YOUR INSTRUCTIONS:
Skip the pictures. Return exactly the lines from the one containing "Screen dimensions: 1136x982" through the end of the entries below.

RECORDS FOR THE EXERCISE:
────────────────────

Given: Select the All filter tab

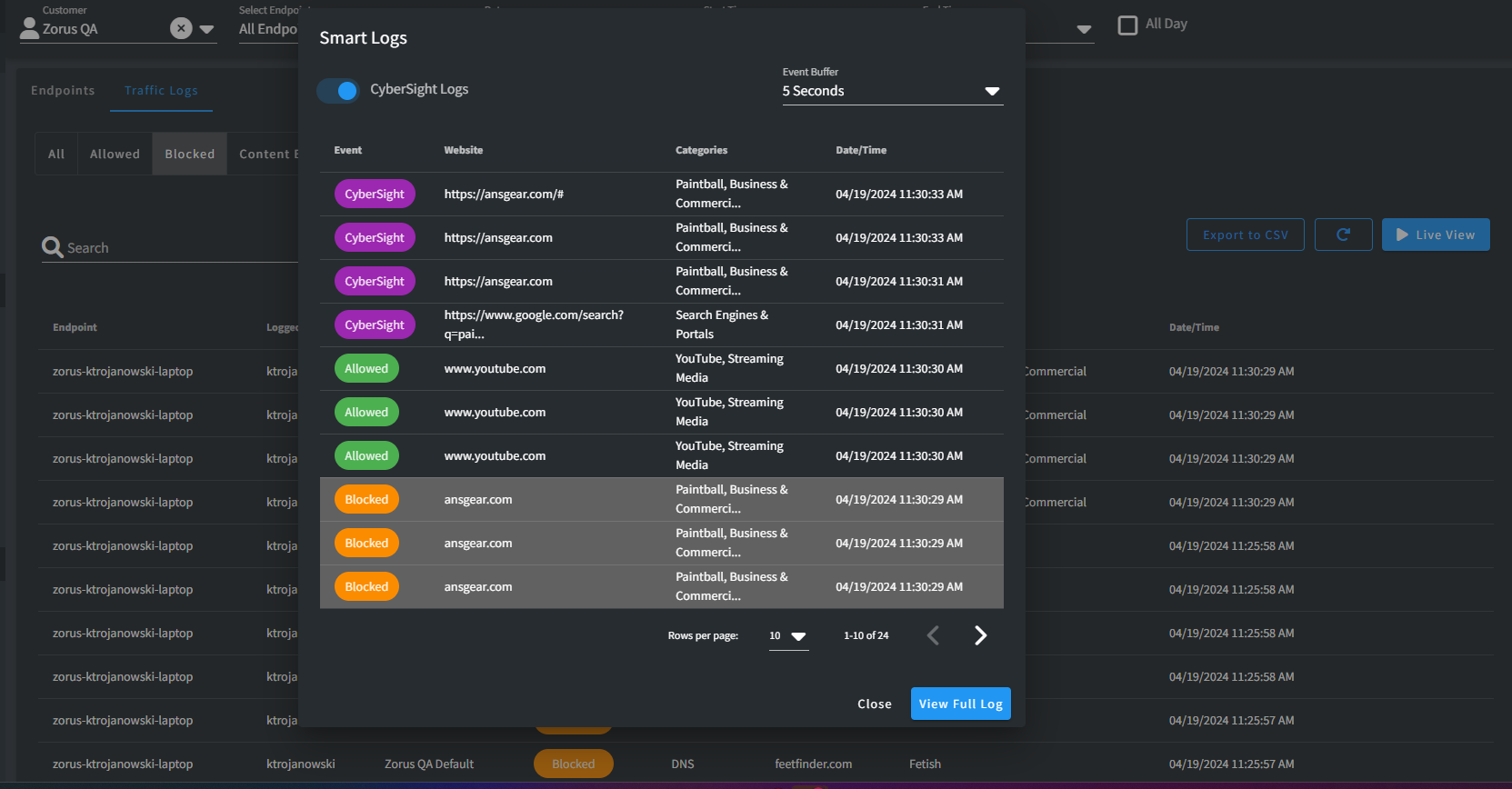Looking at the screenshot, I should coord(56,154).
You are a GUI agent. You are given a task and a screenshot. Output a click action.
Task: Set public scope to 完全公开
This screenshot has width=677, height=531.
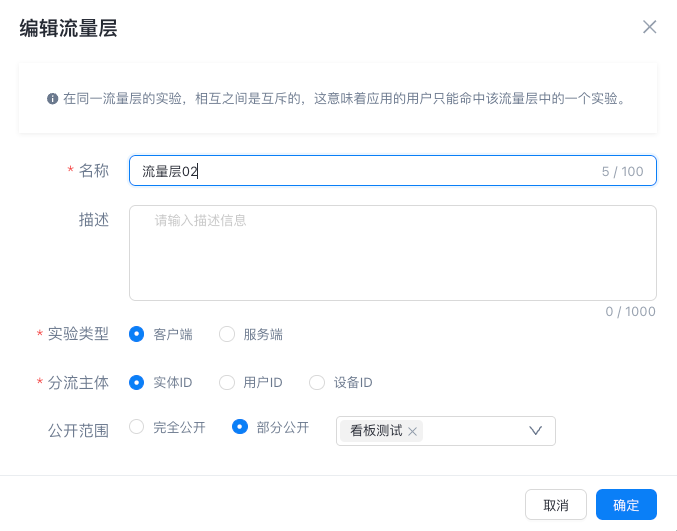[137, 427]
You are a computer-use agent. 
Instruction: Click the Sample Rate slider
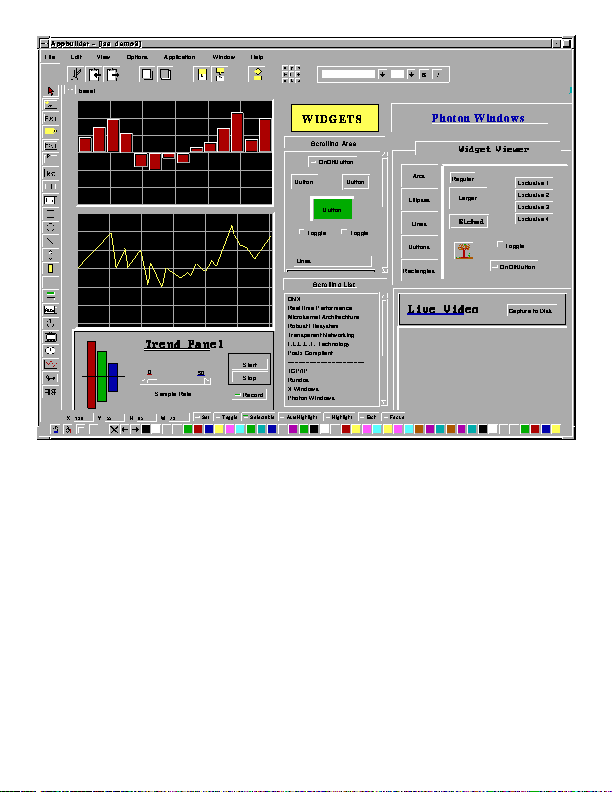[x=176, y=381]
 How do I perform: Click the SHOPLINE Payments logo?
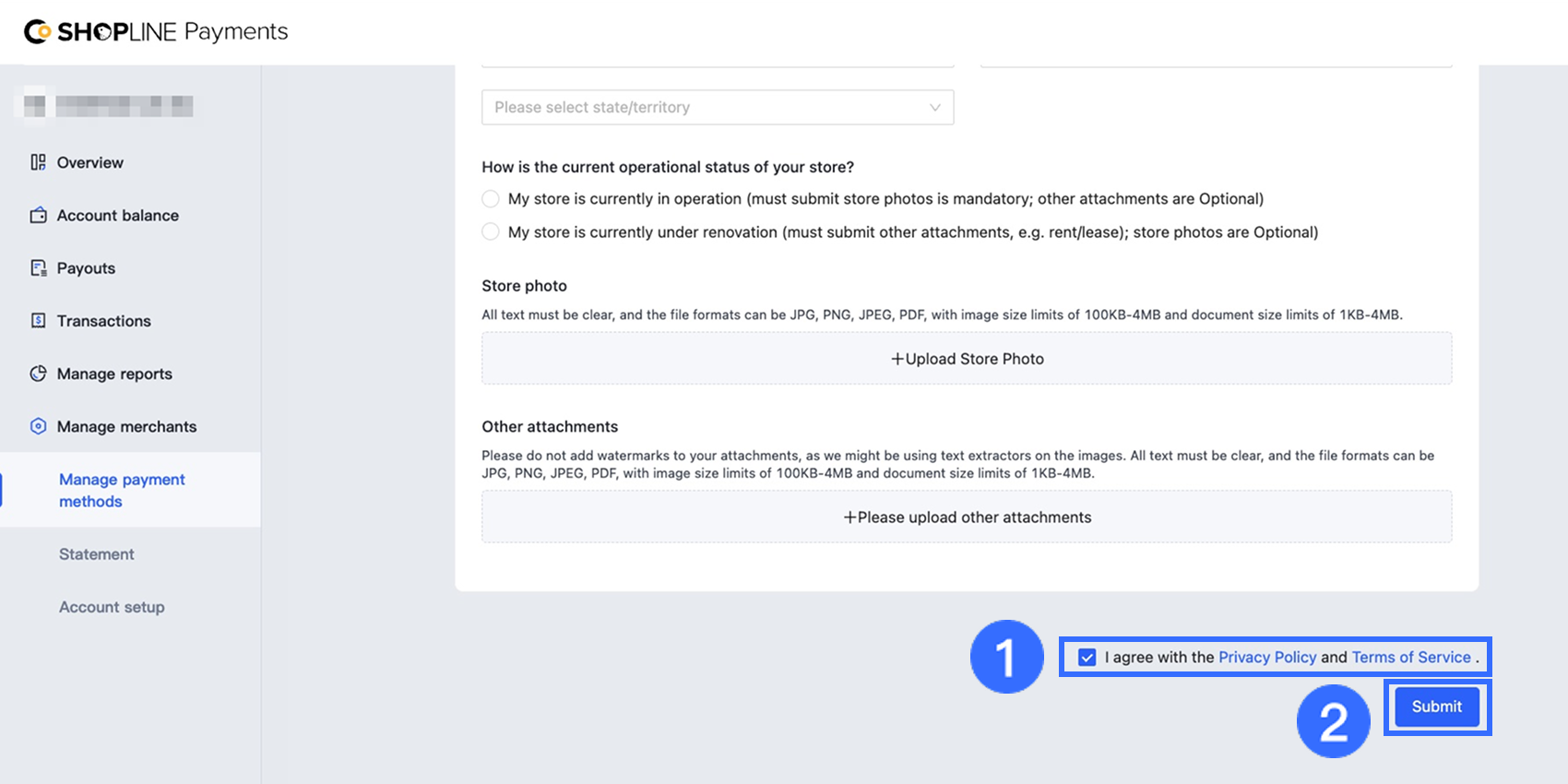156,32

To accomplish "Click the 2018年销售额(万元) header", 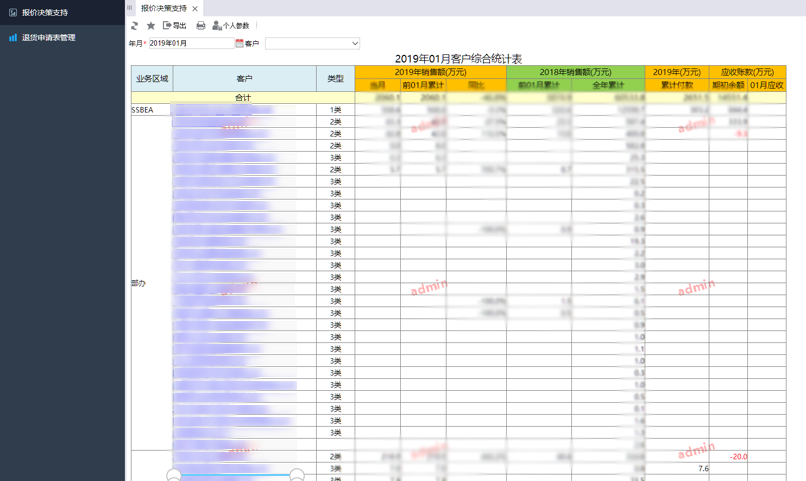I will (575, 72).
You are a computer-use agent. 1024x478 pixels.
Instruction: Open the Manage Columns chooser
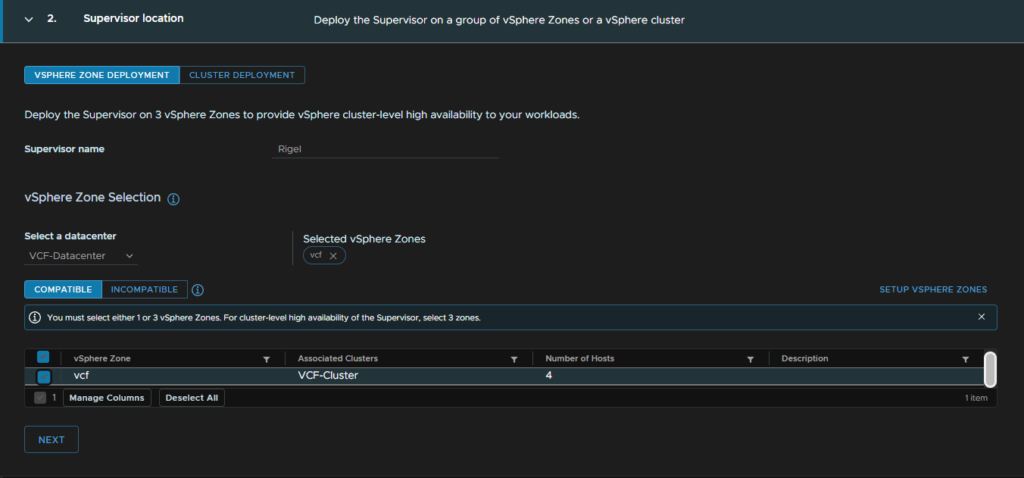107,398
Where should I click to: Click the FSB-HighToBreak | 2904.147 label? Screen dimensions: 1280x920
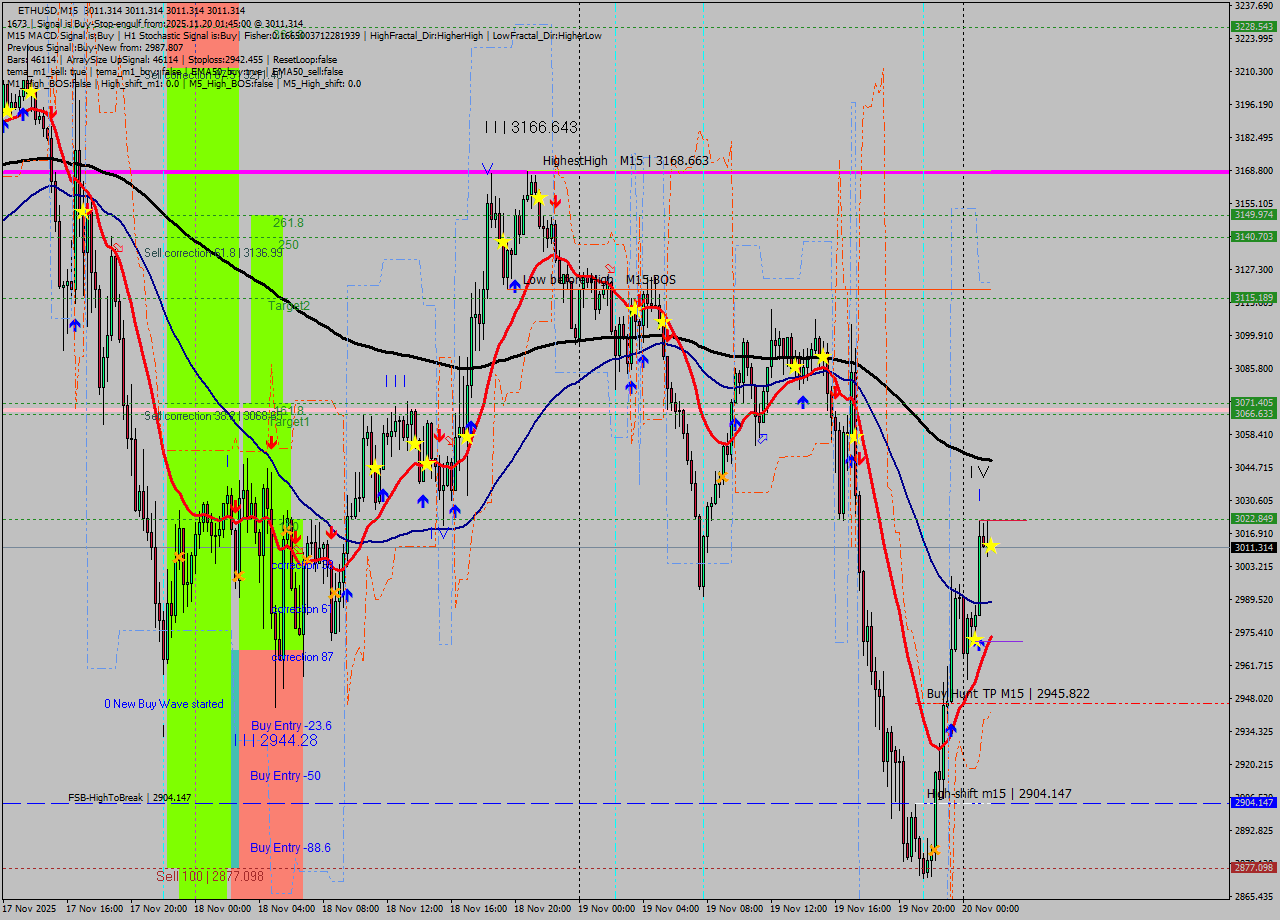pyautogui.click(x=129, y=798)
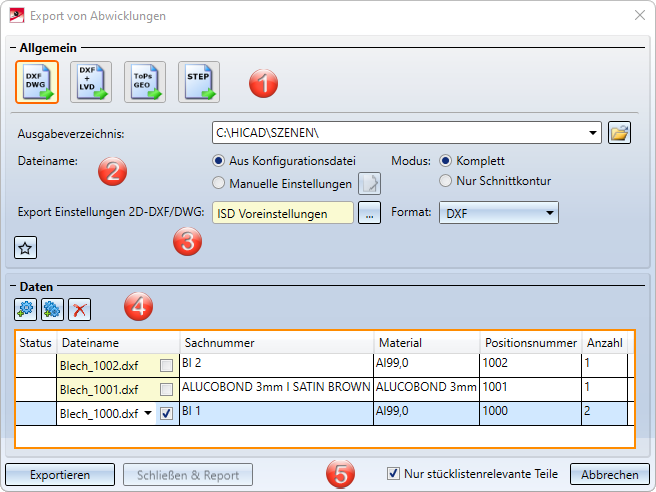Browse for output directory folder icon
The image size is (656, 492).
click(620, 133)
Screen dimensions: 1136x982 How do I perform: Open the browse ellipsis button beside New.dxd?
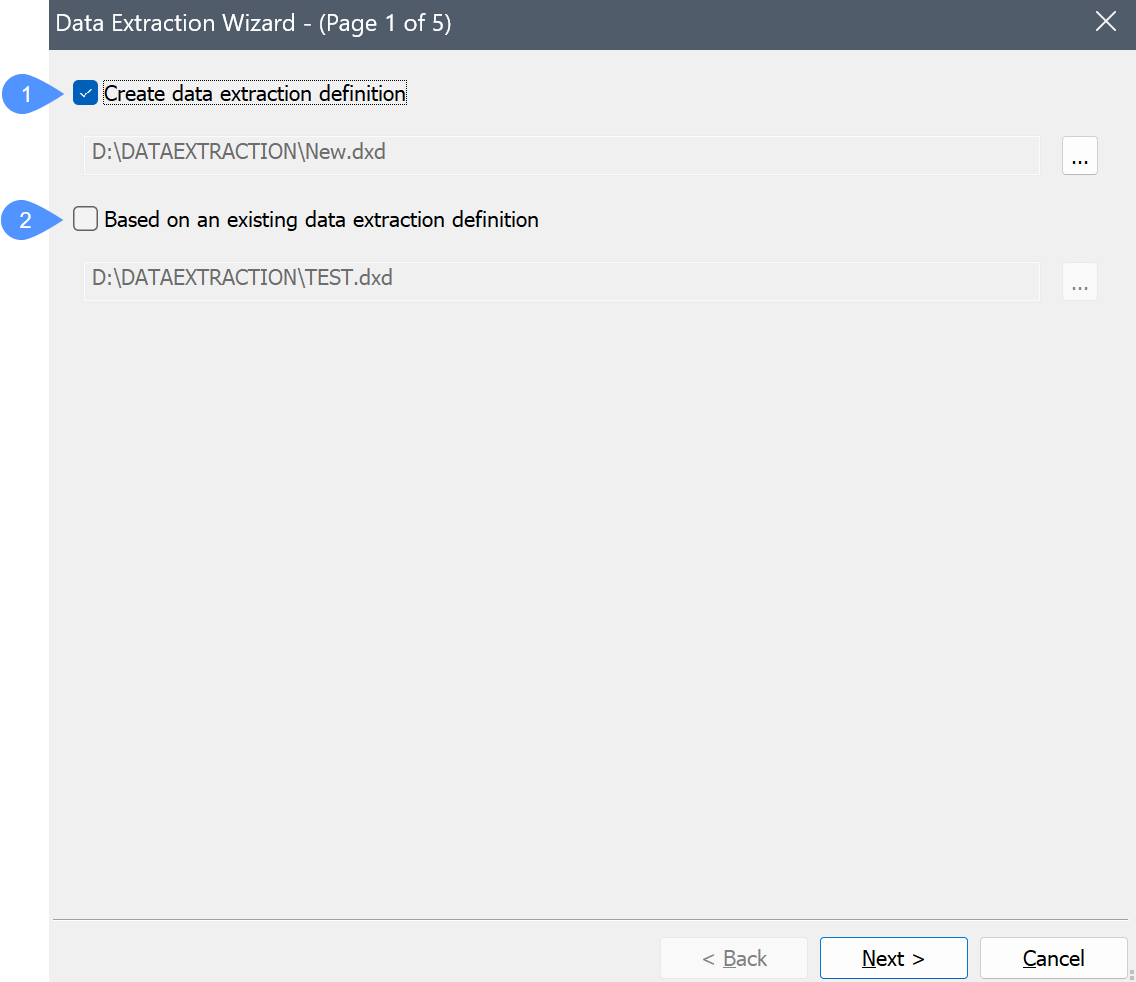click(x=1079, y=156)
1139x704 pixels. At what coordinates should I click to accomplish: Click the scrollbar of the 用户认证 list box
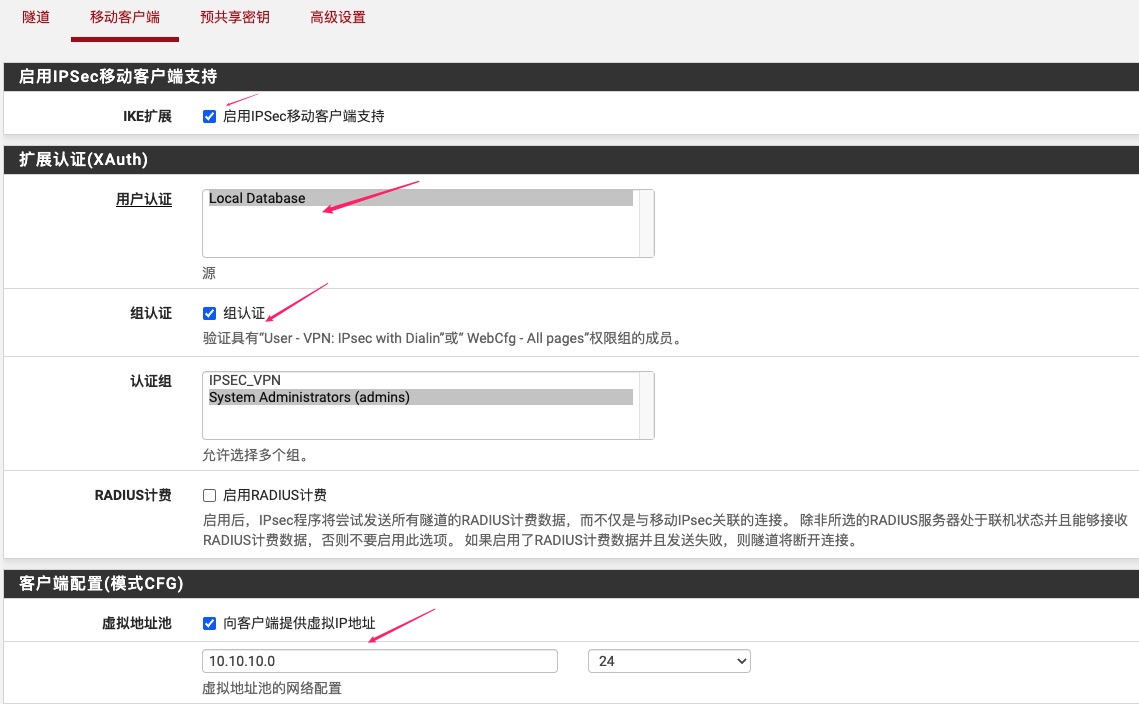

────────────────────

OUTPUT OF THE EXERCISE:
Screen dimensions: 1136x982 How do I perform: Open the browse ellipsis button beside New.dxd?
click(x=1079, y=156)
1139x704 pixels. At what coordinates should I click to accomplish: Click the scrollbar of the 用户认证 list box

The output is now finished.